La banda della Brigata Sassari in concerto a San Sebastiano FOTOGALLERY

nuraghe concerto brigata sassari

Foto dei soci di Su Nuraghe

Il concerto della banda della Brigata "Sassari" a Biella è stato il fulcro di una serata di celebrazione e memoria nazionale. Alla presenza del Prefetto Annunziata Gallo, del Comandante della Brigata "Sassari" generale Andrea Di Stasio, dei rappresentanti del Comune di Biella, di sindaci di comuni di Sardegna e Piemonte, del tenente colonnello Igor Infante per l’Arma dei Carabinieri e delle altre Autorità sopraggiunte, i Sassarini hanno offerto una performance che ha emozionato ripetutamente il folto pubblico presente nella Basilica di San Sebastiano ieri sera.

La banda di recente costituzione, guidata dal 1° maresciallo Andrea Atzeni, ha in Dimonios l'emblema del proprio carisma isolano e nazionale. Scritto nel 1988 dall'allora capitano Luciano Sechi, l'inno celebra nelle parole e nelle note l'eroismo ed il riscatto delle genti di Sardegna. Un popolo, quello Sardo, che più di altri ha pagato con sangue e vite la propria dedizione al servizio della Patria, come dimostrano le decorazioni tributate nel corso del primo conflitto mondiale, le più prestigiose nel panorama delle Forze Armate. Sin dalla prima strofa Dimonios richiama la grandezza dei soldati di Sardegna omaggiandone l'animo e l'eroismo.

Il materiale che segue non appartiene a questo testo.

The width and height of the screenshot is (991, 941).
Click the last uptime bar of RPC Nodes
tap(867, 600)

A suggello l'ultima strofa ne celebra lo spirito di servizio fedele, sa fide nostra, la parola data impagabile e senza compromessi. Ricevendo i ringraziamenti per l'arrivo dei Sassarini a Biella, il comandante della Brigata, il generale Andrea Di Stasio, appositamente giunto ai piedi delle Alpi, ha sottolineato come sia la "Sassari" a desiderare e sentire il dovere di ringraziare quanti omaggiano i suoi soldati e sos mannos, gli eroici combattenti che sono caduti al servizio dell'Italia, a sacrificio della migliore gioventù di Sardegna.

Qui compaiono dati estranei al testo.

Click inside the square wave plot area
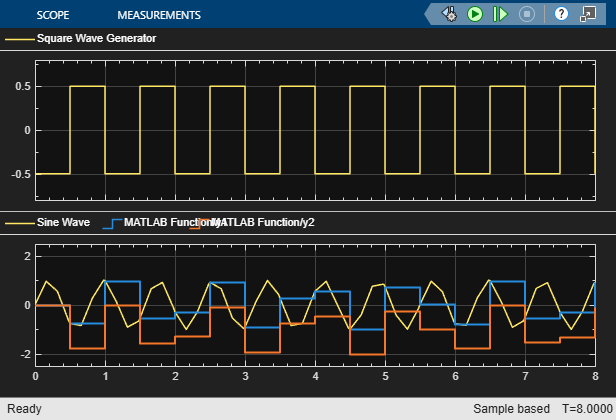616x420 pixels. point(315,130)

L'attuale Babbu Mannu, colpito dall'accoglienza locale, dalla fervida comunità isolana in Biella e dai punti di contatto tra Piemonte e Sardegna riscontrabili sul territorio, ha reso omaggio alle tombe dei generali risorgimentali La Marmora, i quattro fratelli padri dell'Italia, oggi tumulati nella cripta di S.Sebastiano. Ivi, davanti alla lapide  di Alberto, ha espresso il proposito di farvi affiggere quanto prima lo stemma della Brigata, ad omaggio ed onore di colui cui è dedicata la caserma del comando dei Dimonios in Sassari.